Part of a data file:
━━━━━━━━━━━━━━━━━━━━━━━━━━━━━━
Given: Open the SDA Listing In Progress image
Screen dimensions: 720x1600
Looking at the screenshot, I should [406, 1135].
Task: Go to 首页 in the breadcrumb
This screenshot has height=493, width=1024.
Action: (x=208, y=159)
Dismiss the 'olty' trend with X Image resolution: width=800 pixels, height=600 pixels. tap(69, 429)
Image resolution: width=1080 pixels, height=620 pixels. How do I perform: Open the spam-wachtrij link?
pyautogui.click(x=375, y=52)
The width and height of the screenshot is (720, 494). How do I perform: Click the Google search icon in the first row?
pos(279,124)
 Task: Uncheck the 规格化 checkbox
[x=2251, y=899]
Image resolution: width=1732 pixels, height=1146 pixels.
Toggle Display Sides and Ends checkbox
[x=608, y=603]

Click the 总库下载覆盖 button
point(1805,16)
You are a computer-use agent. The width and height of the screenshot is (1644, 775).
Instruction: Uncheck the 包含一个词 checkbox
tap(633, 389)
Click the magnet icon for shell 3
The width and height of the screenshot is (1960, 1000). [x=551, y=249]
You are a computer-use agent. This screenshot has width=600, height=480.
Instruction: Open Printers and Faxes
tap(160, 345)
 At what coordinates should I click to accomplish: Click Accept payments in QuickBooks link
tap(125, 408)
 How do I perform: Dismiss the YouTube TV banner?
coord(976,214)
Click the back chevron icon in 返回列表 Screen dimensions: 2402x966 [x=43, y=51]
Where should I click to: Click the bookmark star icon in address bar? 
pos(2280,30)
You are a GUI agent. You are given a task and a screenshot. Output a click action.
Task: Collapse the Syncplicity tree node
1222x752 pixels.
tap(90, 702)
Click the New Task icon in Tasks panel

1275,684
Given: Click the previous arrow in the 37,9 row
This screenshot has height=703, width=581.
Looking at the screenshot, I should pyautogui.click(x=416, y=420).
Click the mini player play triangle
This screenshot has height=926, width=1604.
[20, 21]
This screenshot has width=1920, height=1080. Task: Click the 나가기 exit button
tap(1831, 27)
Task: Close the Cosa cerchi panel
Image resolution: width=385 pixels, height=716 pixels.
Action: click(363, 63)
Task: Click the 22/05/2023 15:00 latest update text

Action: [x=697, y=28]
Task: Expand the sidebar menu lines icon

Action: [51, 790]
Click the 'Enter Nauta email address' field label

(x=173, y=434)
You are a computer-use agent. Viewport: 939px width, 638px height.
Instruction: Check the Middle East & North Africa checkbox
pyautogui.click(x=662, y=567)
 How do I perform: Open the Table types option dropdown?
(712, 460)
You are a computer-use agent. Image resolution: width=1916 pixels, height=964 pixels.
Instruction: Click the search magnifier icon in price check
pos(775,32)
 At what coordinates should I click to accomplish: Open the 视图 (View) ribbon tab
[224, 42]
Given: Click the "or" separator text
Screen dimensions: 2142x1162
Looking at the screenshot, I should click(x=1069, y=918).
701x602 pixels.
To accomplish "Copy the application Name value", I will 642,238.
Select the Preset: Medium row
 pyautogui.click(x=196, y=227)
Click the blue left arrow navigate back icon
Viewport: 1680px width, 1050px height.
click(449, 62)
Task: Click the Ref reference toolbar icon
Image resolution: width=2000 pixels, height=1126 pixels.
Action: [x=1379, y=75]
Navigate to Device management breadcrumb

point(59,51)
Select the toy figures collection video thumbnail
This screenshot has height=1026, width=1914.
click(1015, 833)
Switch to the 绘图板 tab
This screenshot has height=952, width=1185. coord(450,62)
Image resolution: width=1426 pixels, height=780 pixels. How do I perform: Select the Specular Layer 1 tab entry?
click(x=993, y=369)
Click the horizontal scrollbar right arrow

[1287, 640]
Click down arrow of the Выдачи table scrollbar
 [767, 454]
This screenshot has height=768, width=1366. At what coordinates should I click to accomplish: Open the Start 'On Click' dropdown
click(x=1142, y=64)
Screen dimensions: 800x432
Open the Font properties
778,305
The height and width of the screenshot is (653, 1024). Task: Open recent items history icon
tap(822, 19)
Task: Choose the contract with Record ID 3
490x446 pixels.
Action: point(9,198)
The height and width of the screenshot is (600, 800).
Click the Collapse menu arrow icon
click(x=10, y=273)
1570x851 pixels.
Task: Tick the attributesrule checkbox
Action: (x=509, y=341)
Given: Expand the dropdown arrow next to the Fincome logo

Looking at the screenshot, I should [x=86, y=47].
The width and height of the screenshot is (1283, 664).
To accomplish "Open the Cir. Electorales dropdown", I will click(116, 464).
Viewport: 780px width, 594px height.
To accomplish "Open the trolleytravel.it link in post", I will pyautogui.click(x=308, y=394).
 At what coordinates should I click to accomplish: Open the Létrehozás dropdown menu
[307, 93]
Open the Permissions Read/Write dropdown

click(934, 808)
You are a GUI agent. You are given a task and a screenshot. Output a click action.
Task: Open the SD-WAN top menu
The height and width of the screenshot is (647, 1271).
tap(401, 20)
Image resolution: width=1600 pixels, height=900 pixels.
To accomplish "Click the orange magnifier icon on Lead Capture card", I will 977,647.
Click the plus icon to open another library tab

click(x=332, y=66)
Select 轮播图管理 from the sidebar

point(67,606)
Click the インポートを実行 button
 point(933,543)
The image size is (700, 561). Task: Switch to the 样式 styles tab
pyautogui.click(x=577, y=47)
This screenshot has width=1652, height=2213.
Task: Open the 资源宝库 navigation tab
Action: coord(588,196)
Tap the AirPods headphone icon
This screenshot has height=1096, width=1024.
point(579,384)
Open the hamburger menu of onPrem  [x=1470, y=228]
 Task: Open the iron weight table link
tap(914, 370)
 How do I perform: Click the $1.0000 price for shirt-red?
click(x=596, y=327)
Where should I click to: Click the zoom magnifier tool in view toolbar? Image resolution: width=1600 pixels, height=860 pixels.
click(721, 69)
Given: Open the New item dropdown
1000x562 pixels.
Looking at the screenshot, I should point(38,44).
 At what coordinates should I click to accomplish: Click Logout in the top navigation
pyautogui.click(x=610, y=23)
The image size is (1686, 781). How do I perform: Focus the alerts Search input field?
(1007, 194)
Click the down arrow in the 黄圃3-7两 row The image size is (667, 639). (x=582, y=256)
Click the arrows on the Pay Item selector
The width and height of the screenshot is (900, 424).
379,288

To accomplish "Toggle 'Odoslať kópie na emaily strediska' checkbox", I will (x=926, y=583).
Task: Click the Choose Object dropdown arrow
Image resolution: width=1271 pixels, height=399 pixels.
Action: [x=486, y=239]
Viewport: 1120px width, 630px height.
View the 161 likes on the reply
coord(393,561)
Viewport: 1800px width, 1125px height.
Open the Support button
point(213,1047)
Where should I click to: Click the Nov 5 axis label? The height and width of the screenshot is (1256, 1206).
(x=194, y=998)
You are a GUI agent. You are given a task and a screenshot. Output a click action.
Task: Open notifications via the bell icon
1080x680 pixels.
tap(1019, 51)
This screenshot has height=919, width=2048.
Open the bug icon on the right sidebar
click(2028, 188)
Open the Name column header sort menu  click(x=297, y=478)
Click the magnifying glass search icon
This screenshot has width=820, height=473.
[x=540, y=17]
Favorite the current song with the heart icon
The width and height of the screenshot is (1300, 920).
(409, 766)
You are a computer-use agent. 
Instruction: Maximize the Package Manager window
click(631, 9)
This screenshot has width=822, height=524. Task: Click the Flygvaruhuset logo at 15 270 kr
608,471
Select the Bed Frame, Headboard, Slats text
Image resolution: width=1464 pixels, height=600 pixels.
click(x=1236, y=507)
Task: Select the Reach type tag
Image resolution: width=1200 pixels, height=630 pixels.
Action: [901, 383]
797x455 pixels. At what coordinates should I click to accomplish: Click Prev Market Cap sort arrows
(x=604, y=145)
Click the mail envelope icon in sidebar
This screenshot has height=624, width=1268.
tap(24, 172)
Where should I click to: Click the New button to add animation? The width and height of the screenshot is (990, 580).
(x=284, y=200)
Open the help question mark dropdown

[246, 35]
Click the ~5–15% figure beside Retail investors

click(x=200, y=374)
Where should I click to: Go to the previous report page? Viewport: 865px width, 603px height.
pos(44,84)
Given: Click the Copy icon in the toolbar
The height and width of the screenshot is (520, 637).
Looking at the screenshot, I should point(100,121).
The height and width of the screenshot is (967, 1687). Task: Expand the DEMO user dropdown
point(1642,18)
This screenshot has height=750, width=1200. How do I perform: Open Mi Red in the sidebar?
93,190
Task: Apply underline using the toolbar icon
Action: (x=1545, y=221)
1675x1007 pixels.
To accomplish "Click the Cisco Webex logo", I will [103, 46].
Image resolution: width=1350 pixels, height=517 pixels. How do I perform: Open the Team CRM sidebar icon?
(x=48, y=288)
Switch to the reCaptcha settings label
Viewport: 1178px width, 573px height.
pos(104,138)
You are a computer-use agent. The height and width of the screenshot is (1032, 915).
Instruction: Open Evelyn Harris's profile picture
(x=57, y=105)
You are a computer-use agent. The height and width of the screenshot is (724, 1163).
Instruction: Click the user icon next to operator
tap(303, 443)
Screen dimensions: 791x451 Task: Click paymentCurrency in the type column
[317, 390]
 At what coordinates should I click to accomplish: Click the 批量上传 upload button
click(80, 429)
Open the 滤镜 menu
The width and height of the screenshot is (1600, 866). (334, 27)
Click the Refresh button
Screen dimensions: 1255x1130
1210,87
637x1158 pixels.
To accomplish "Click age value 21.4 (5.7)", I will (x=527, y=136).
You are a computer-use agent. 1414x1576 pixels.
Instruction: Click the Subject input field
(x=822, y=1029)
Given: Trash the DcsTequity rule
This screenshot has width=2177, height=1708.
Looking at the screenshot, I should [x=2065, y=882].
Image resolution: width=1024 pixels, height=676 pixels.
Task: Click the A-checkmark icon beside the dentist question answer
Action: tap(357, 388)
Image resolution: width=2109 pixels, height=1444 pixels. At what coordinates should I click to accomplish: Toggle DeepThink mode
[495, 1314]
━━━━━━━━━━━━━━━━━━━━━━━━━━━━━━
Problem:
In the lines from the start of the listing through the line containing "[x=2251, y=899]", inclusive, change "Image resolution" to "Image size" and write those lines out again with everything else left as it is.

Task solution:
Given: Open the SDA Listing In Progress image
Screen dimensions: 720x1600
Looking at the screenshot, I should [406, 1135].
Task: Go to 首页 in the breadcrumb
This screenshot has height=493, width=1024.
Action: (x=208, y=159)
Dismiss the 'olty' trend with X Image size: width=800 pixels, height=600 pixels. tap(69, 429)
Image size: width=1080 pixels, height=620 pixels. How do I perform: Open the spam-wachtrij link?
pyautogui.click(x=375, y=52)
The width and height of the screenshot is (720, 494). How do I perform: Click the Google search icon in the first row?
pos(279,124)
 Task: Uncheck the 规格化 checkbox
[x=2251, y=899]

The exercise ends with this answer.